When Trump sees Putin, he doesn’t think about the Cold War, he sees a conservative champion of civilization, by Tim Stanley.

Is it sheer psychological attraction: two manly men drawn to each other, regardless of their strategic differences? Perhaps, but there’s philosophy involved, too. Some conservatives now believe they have more in common with Russia’s traditionalism than with the “suicidal liberalism” they see in the West.

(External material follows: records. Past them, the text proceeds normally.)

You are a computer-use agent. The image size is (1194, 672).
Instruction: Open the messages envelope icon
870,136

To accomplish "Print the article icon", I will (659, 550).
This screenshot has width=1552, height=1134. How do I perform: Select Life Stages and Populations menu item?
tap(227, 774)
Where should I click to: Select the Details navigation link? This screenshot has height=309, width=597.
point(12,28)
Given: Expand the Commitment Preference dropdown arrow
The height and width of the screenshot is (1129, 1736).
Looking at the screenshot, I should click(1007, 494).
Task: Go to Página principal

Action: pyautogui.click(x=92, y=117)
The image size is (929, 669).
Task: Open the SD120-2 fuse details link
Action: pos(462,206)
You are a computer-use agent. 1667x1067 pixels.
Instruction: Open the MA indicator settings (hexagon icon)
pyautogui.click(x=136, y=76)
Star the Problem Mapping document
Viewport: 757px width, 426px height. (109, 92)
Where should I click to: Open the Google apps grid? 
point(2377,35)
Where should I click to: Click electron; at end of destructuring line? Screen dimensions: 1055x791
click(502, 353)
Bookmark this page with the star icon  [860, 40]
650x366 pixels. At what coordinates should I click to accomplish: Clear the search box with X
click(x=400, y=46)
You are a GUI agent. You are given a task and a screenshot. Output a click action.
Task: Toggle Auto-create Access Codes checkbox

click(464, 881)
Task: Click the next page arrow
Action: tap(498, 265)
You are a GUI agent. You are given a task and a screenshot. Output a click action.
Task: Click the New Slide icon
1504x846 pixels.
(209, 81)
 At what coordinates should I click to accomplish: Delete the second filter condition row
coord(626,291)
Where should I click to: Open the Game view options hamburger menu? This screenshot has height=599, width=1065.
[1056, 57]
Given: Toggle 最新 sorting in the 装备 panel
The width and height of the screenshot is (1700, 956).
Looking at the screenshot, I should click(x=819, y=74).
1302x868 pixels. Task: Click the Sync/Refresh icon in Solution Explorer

Trump used an interesting word at his Chequers meeting last week: civilisation. “Freedom, sovereignty and the true rule of law”, he said, are Britain and America’s “priceless inheritance to a civilisation.” The language sounds Reaganite but there is a subtle difference in meaning. The Ronald Reagan school of conservatism taught that American ideals are universal, and can be applied the whole world over. This apparently benign notion is one of the reasons why America has historically plunged itself into other people’s business with little understanding of who it is dealing with or the potential consequences — leading to the Iraq invasion of 2003.

Trump is more of a stay-at-home kind of a guy. What unites Britain and America, he said at Chequers, aren’t just values but something more rooted in time and place: “a common historic heritage, language and heroes”.

Civilisations have a geographic and cultural character. They have boundaries. To Trump, American civilisation is not only confined to the borders of the United States, it is defined by those borders, which is why he is obsessed with policing them. “A nation without borders,” he famously said, “is not a nation” – and by that logic, America without borders would be, well, Mexico.

Russia has an important role to play in this world view. Reagan’s universal idealism was popular on the American Right when the US was in a global war with Communism, but when the Berlin Wall fell some conservatives decided it was time for the USA to stop being the world’s policeman. They wondered if America had in fact won a battle but lost a civilisational war at home. Crime was up; marriage was down; immigration was reshaping American identity. Russia, by contrast, seemed to rediscover its sense of purpose. Stripped of its own brand of universalism – Communism – it had returned to flag and faith. It had become a player in the clash between Christianity and radical Islamism. …

Conservative admiration for Putin is a symptom of its own loss of hope in what were once boilerplate American ideals. Conservatives are becoming sceptical of free trade. They question the integrity of their own security apparatus. They don’t think the US has a mission to remake the world. So, why not talk to Orthodox Russia?